Return each line of the material below exactly. Begin at the first and end on the line with "Steel (1037, 1004)".

★ ★ ★

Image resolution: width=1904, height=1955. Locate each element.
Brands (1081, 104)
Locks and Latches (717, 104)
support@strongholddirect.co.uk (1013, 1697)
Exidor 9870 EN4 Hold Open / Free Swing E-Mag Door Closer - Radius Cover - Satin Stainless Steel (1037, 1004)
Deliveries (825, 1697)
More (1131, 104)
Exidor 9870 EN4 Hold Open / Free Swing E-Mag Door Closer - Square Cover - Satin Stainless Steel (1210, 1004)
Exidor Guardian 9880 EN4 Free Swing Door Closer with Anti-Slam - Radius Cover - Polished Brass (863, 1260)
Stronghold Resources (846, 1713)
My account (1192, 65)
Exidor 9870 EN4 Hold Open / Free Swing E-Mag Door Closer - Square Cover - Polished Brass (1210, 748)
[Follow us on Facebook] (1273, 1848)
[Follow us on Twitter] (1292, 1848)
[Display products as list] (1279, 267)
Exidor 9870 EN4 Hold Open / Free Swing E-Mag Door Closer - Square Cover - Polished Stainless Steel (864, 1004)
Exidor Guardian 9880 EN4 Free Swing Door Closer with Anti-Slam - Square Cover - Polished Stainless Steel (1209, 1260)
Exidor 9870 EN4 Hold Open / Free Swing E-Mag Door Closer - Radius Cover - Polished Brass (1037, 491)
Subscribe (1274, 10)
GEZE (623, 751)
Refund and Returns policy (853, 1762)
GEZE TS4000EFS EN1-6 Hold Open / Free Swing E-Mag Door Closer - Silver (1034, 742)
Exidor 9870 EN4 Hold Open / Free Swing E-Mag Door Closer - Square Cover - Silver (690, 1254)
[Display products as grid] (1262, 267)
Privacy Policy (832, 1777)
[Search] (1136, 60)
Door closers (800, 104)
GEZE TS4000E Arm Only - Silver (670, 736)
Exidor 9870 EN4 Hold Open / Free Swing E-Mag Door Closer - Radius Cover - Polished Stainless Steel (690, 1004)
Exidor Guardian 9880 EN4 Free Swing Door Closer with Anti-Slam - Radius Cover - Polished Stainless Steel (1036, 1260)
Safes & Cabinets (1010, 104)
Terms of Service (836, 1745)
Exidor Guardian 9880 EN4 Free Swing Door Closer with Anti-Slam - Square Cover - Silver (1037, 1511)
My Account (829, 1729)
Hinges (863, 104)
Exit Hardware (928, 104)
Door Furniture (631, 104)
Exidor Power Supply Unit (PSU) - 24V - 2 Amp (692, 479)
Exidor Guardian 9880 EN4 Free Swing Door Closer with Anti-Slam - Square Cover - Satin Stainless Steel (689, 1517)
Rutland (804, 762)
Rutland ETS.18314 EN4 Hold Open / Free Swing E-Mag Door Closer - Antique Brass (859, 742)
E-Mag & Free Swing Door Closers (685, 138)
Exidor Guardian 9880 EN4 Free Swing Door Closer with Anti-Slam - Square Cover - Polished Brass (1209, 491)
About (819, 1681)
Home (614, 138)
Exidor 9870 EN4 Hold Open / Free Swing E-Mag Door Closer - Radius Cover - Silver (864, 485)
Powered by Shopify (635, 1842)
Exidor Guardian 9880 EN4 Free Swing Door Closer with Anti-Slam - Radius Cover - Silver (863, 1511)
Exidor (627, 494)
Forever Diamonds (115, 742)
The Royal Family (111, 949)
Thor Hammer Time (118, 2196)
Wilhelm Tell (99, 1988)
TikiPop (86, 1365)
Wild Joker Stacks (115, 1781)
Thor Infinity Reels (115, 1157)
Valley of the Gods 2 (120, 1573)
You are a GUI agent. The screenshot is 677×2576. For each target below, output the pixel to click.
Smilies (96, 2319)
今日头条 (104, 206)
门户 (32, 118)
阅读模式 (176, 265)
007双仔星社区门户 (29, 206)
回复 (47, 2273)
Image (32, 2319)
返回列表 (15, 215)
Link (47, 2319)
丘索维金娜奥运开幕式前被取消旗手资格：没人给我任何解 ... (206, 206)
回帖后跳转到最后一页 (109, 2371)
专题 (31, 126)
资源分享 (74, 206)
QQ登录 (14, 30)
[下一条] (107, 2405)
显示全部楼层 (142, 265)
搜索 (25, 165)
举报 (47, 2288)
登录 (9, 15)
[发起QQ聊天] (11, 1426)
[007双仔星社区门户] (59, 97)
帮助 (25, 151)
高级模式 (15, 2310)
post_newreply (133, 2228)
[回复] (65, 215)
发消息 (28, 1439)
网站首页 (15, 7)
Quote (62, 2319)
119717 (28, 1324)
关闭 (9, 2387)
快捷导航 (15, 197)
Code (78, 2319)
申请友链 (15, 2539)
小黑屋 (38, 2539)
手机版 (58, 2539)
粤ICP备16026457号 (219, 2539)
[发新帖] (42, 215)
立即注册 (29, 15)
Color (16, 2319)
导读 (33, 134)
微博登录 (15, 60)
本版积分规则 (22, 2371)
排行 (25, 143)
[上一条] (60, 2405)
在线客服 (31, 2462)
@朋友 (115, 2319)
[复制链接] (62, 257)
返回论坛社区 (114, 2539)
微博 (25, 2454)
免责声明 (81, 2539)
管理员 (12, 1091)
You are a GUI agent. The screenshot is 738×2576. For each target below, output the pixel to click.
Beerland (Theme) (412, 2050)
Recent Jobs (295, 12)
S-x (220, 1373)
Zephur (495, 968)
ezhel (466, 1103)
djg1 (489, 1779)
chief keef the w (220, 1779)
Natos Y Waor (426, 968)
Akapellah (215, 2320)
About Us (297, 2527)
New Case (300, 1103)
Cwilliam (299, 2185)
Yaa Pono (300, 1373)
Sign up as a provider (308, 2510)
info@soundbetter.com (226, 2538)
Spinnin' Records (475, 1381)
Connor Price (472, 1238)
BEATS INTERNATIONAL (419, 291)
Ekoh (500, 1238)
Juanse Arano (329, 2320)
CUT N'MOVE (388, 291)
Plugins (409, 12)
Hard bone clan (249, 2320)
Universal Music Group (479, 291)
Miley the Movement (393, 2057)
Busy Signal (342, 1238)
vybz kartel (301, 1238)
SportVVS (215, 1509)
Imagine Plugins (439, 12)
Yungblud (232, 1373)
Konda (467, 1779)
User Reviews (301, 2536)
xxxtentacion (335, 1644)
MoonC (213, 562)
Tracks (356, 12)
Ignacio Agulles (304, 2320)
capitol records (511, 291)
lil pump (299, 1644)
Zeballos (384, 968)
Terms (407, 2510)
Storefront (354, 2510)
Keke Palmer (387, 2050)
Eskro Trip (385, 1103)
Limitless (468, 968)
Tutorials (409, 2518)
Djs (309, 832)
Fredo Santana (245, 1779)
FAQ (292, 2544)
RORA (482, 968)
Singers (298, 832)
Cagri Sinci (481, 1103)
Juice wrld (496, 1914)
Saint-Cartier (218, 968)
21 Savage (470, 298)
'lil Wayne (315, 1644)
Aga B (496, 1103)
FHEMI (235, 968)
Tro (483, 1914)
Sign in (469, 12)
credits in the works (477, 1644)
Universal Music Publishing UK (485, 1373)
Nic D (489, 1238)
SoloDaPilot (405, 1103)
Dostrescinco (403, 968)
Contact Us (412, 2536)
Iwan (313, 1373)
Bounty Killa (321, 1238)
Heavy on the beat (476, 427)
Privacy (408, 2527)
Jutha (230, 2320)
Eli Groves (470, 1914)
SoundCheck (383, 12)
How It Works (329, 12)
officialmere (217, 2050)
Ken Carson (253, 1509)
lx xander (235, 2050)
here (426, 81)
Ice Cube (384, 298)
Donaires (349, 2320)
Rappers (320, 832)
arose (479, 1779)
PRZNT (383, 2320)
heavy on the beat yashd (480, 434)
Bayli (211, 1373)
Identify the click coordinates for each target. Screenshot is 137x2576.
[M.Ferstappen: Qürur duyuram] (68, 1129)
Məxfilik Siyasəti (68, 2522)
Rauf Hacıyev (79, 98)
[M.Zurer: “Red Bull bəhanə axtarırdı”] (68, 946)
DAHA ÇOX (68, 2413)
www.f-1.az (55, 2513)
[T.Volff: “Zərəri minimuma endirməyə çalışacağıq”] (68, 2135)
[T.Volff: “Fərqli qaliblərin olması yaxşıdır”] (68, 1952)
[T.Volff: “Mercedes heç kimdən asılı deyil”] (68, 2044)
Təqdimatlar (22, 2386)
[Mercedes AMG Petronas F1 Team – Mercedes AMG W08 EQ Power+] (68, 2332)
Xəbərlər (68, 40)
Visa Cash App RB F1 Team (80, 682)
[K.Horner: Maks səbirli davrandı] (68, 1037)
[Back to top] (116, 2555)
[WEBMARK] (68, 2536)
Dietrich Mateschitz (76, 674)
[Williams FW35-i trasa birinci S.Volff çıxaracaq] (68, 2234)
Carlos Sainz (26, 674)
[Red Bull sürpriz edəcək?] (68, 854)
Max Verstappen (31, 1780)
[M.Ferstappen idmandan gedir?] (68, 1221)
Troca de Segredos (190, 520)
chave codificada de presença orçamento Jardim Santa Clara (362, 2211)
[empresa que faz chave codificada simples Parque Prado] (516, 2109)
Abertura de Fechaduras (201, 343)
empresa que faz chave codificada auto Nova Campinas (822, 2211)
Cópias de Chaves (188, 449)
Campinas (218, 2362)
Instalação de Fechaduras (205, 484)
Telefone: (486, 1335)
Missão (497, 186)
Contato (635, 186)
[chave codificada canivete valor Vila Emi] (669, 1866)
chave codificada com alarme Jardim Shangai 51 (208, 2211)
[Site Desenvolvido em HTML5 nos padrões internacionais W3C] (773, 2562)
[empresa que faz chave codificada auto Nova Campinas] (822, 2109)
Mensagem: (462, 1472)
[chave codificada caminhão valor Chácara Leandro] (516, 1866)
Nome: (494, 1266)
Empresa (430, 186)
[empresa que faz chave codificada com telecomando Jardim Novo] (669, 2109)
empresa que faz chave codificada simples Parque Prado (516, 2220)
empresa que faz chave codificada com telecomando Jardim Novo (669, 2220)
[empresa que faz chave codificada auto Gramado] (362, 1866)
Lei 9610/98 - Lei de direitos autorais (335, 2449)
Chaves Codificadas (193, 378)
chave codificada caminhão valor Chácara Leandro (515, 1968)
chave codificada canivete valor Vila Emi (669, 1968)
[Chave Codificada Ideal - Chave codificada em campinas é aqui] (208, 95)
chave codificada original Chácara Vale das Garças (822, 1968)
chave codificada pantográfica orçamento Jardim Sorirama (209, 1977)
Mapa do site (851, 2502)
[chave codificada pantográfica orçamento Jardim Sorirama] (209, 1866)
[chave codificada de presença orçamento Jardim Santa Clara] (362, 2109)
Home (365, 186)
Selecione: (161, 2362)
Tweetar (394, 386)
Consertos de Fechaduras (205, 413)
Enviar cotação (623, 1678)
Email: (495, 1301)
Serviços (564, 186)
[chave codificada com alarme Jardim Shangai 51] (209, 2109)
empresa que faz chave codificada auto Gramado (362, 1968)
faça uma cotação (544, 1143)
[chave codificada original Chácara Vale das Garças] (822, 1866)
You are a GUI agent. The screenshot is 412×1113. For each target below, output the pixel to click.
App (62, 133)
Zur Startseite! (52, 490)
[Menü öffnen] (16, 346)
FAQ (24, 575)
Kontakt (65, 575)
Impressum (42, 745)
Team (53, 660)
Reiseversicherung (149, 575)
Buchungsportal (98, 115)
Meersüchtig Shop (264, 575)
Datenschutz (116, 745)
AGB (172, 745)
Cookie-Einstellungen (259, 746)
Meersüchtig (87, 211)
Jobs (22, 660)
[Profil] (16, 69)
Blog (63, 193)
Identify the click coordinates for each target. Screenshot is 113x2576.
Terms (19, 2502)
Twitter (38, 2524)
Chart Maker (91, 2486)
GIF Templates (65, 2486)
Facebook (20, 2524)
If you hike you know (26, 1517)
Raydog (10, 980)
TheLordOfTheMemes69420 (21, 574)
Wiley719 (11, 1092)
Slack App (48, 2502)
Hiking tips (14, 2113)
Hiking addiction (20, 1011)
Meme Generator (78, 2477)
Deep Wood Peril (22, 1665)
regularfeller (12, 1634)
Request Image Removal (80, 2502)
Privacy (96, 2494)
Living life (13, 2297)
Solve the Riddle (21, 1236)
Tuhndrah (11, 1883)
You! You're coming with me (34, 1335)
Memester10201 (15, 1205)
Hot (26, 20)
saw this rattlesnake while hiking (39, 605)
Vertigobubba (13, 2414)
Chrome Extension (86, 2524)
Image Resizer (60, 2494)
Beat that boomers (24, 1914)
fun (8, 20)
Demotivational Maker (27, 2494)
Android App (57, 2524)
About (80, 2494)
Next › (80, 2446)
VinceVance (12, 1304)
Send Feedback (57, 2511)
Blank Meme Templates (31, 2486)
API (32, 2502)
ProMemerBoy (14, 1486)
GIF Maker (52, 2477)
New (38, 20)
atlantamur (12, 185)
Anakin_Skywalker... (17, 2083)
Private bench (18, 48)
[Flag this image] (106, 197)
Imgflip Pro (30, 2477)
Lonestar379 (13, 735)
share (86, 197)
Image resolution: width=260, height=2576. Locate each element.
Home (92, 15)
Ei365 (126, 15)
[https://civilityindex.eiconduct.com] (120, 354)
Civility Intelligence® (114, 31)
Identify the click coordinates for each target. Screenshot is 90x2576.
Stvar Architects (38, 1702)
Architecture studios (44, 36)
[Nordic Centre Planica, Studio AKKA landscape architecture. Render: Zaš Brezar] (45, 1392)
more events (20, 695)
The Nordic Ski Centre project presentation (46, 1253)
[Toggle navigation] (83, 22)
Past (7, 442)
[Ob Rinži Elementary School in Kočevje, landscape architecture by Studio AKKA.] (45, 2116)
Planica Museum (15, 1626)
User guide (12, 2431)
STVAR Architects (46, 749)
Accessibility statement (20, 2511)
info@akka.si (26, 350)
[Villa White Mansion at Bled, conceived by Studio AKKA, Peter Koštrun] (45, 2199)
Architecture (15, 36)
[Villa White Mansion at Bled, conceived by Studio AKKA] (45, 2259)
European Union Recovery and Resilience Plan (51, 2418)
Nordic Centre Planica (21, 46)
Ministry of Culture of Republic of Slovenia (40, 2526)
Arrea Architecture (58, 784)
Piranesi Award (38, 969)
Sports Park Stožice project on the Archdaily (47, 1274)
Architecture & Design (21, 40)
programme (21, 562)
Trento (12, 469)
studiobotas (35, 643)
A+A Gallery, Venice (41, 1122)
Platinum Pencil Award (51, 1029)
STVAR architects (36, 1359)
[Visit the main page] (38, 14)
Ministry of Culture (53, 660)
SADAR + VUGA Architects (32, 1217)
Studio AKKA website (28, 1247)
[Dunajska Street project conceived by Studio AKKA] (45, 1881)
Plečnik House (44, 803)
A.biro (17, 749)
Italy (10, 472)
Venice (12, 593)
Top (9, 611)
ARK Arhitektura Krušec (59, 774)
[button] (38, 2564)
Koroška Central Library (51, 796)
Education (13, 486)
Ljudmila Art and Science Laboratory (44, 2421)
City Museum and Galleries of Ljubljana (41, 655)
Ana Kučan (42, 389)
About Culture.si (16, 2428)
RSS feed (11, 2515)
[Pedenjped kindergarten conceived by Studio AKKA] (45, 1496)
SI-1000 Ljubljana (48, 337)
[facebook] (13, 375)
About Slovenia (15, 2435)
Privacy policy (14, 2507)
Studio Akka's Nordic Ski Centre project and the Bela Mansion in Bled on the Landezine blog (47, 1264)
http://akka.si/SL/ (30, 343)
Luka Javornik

★ ★ ★

**Reply to the exercise**
Image resolution: width=1904, height=1955. Locate each element.
Brands (1081, 104)
Locks and Latches (717, 104)
support@strongholddirect.co.uk (1013, 1697)
Exidor 9870 EN4 Hold Open / Free Swing E-Mag Door Closer - Radius Cover - Satin Stainless Steel (1037, 1004)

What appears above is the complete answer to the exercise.